Because it started collecting data early in 2019, the lander revolutionized our understanding of the Martian interior.
Now its solar panels are covered in dust, its power is running out, and it’s only a matter of time before Mars InSight shuts down for good.
We knew it would happen; NASA announced back in May that InSight science activities would likely end by the end of the year. But now comes the harsh reality, and we will have to say goodbye to another pioneer of Mars.
NASA said in a tweet that this would likely be the last image we see from InSight. , because its power is too low to transmit large amounts of data.
I’m very low on energy, so this might be the last image I can send. Don’t worry about me: my time here has been productive and serene.
If I can keep talking to my mission team, I will, but I’ll sign here soon.
Thank you for staying with me — NASA InSight
Unlike other robotic laboratories exploring Mars, such as Curiosity and Perseverance, InSight is not a rover.
The lander after deployment was in one place on Mars, on the border between the cratered southern highlands and the flatter northern lowlands.
There, equipped with a set of instruments designed to monitor inner planetary activity, he discovered that Mars is not at all as dead as we had long assumed.
Rather, the interior of the red planet rumbles with seismic and possibly volcanic activity. . This is incredible information for a number of reasons.

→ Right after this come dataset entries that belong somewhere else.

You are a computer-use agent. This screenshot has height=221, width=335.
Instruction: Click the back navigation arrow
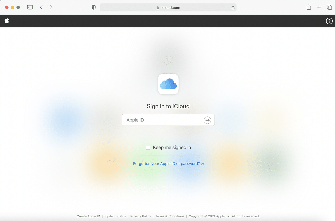click(41, 7)
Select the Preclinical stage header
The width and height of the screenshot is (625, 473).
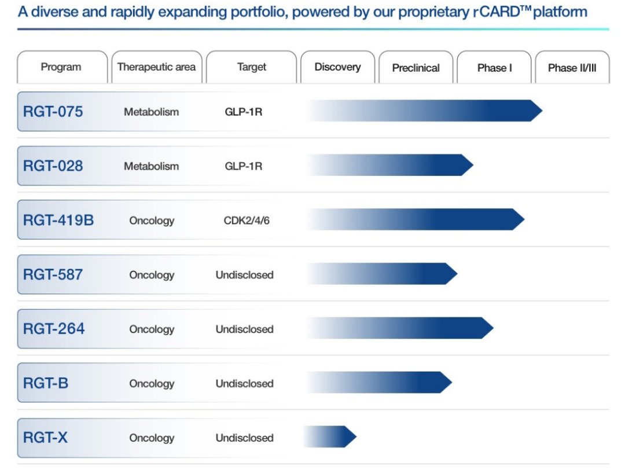coord(416,67)
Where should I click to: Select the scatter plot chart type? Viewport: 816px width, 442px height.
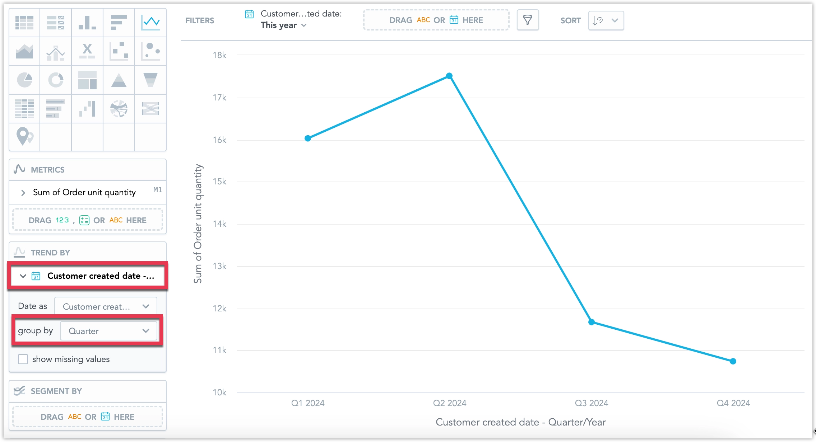coord(119,51)
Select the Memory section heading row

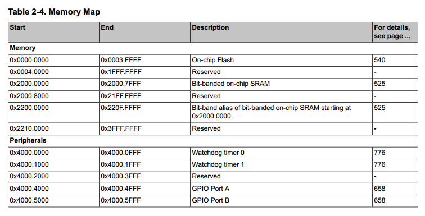pos(213,48)
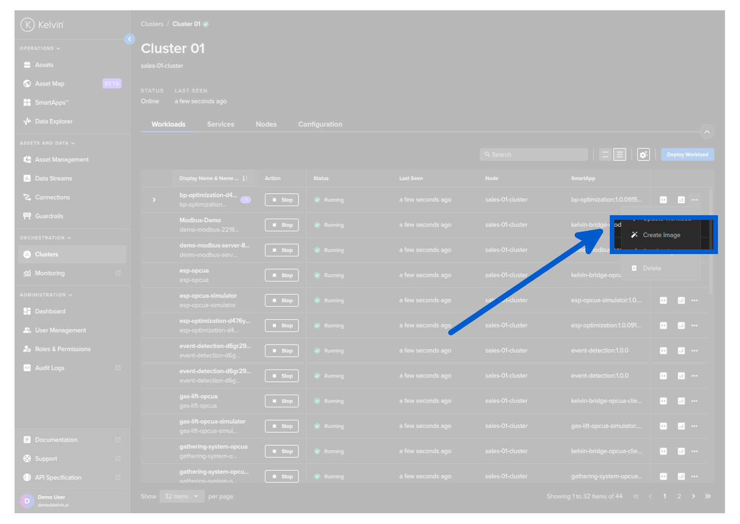Open the items per page dropdown
The width and height of the screenshot is (740, 524).
pos(182,496)
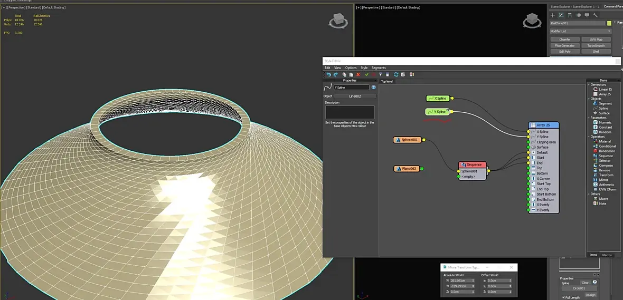Image resolution: width=623 pixels, height=300 pixels.
Task: Click the Y Spline name input field
Action: (351, 88)
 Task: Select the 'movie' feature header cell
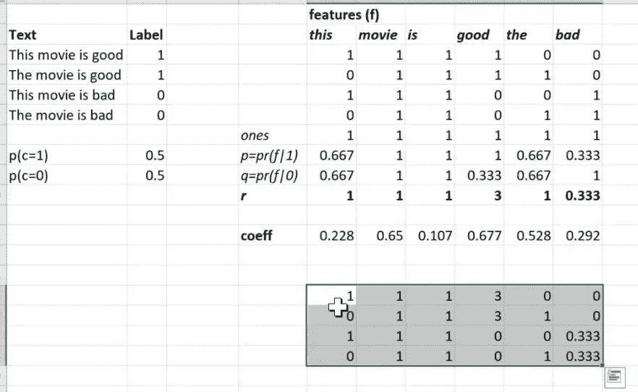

First, all of this internal activity generates seismo-acoustic waves that bounce off the interior of Mars, giving seismic experts the information they need to create the first-ever detailed map of Mars. internal structure.
Its instruments are also sensitive enough to detect meteorites falling on Mars, which scientists have tracked down to fresh craters.
This information could help scientists better understand the history of Mars impacts a history that could help explain some of the planet’s geological and atmospheric characteristics.
And volcanic activity has incredible consequences. Mars is too cold and its atmosphere too thin for liquid water to accumulate on its surface, meaning that life as we know it cannot survive there.
But if there is volcanic activity on Mars, this internal heating could keep underground lakes from freezing, creating an environment in which microbial life could theoretically survive. It is very different from the barren, frozen dustball it appears to be on the surface.
NASA’s Opportunity rover suffered the same fate in 2019 when the thick layer of dust covering its solar panels failed to shake off.
Luckily, we don’t have to worry about Curiosity and Perseverance: both rovers are powered by the radioactive decay of plutonium and will keep running until their generators run out, no matter how much Martian dust covers their bodies.
InSight is not completely disabled yet. NASA will continue to maintain contact as long as possible. But the day is fast approaching when the lander will join retired spacecraft and explorer robots in a deserted space probe graveyard on Mars.